Ellos estaban en esos días promocionando su segundo álbum, Revolución, y de sonso, luego de mucha cerveza y otras bebidas espirituales, acepté hacer las veces de sonidista, sin tener la más remota idea del oficio. Yo apenas llevaba unas cuantas clases y, por porfiado, me puse detrás de una consola y entre feedbacks y sudores, cumplí con ese trabajo en cuatro o cinco ocasiones, pero luego de una horrible fecha en Mar del Plata, en la que no pegué pie con bola, me echaron de manera justificada del cargo, y, por ello, seguí emborrachándome sin culpa durante el resto de sus conciertos. Con Rodrigo nos inventamos varios cocteles destructivos, a los que llamamos, si mal no recuerdo, Flaming Nikki Lauda y el Tren Valencia. Eran combinaciones que, estoy seguro, borraron varios apartes de mi memoria por intoxicación.
Estuve un año en Buenos Aires. Después de todo ese tiempo y de conocer gente increíble a través de ellos, incluido el mismísimo Daniel Melero, su primer productor, el que dirigió la grabación de Electronauta, perdí el contacto, y sólo pude recuperarlo con Aitor y Gastón (el bajista de aquel entonces) por el boom de Facebook o algo parecido. Con Rodrigo no volví a hablar. Un día, con la gente del Instituto Distrital de Cultura y Turismo, intentamos contactarlo para que viniera con su banda a tocar a un concierto de rock alternativo en el Auditorio de la Media Torta, donde también iban a presentarse mis amigos, los de Yuri Gagarin. Mandamos correos electrónicos, y hasta alcanzamos a llamar por teléfono, pero nadie contestó. Luego me enteré de los conflictos de Rodrigo con el resto de la banda, y la cantidad de músicos que pasaron por ahí, aguantando su peculiar estilo de vida. En un viaje de regreso a Argentina, quise ir a verlo a una presentación en Olivos y darle la sorpresa, pero, por cosas de la vida, terminé a cincuenta kilómetros de ahí, viendo a una de mis actuales agrupaciones favoritas, Norma, en su ciudad natal, La Plata.
____________
Qué hacer: Escribe cómo sigue el relato sobre el año en Buenos Aires con la banda, empezando justo después de su última oración.

Datos dados:
____________
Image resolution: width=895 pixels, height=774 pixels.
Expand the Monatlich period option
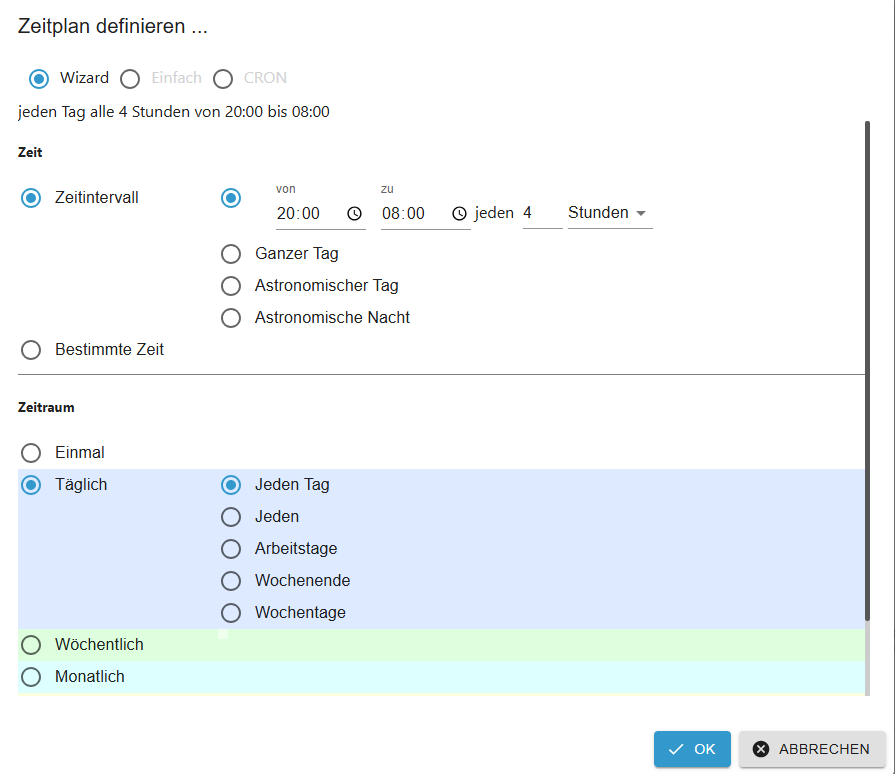tap(31, 677)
____________
Tu respuesta:
Casi mil palabras ya, y aún no hablé de Electronauta como disco en si. Perdonen. Pero bueh, comencemos con lo obvio: El álbum esta conformado por once increíblemente ruidosas canciones. Pero ojo, esto no era el virtuosismo guitarrero del cual desde siempre he huido, Aquí son muros de distorsión con el fin último de envolver a la audiencia en un ambiente psicodélico particular. Alguien dijo de Psycocandy (¿se acuerdan? The Jesus and Mary Chain) que era «una motosierra en medio de un huracán». Quizás, podríamos acudir a esta frase para hablar de Electronauta. Este es un disco de elegante pop invadido por agudos acoples que contrastan con las exquisitas melodías vocales de Rodrigo. Es ensordecedor atrevimiento alucinante que quiere disimular su fervor con una sonrisa inocente. Los textos hablan de amor en muchas formas, tanto con ternura enardecida, como acudiendo poéticamente a la crudeza. Hay deseo carnal y también hay ilusión. Y hasta hay un grado fascinante de ironía, como se puede observar en una tonada como Cupido, que es un himno impecable referente al sexo oral, uno de los mejores instantes del compilado. También, para destacar, están A la puerta del sol, Lo más tierno hoy, y la más popular de esta placa, Autoejecución. Aquí hay 40 minutos de música, que, después de tres décadas, sigue siendo material para disfrutar.
En fin, veo con alegría que Rodrigo Martín sigue en carretera, luciendo mejor que en otros días, haciendo valer en escenario lo mejor de su talento frente a su renovada audiencia, que todavía cree en el poder del shoegaze (mejor llamado desde aquella época «pop sónico») y la redención de las viejas glorias. Eso me genera un sincero motivo de festejo.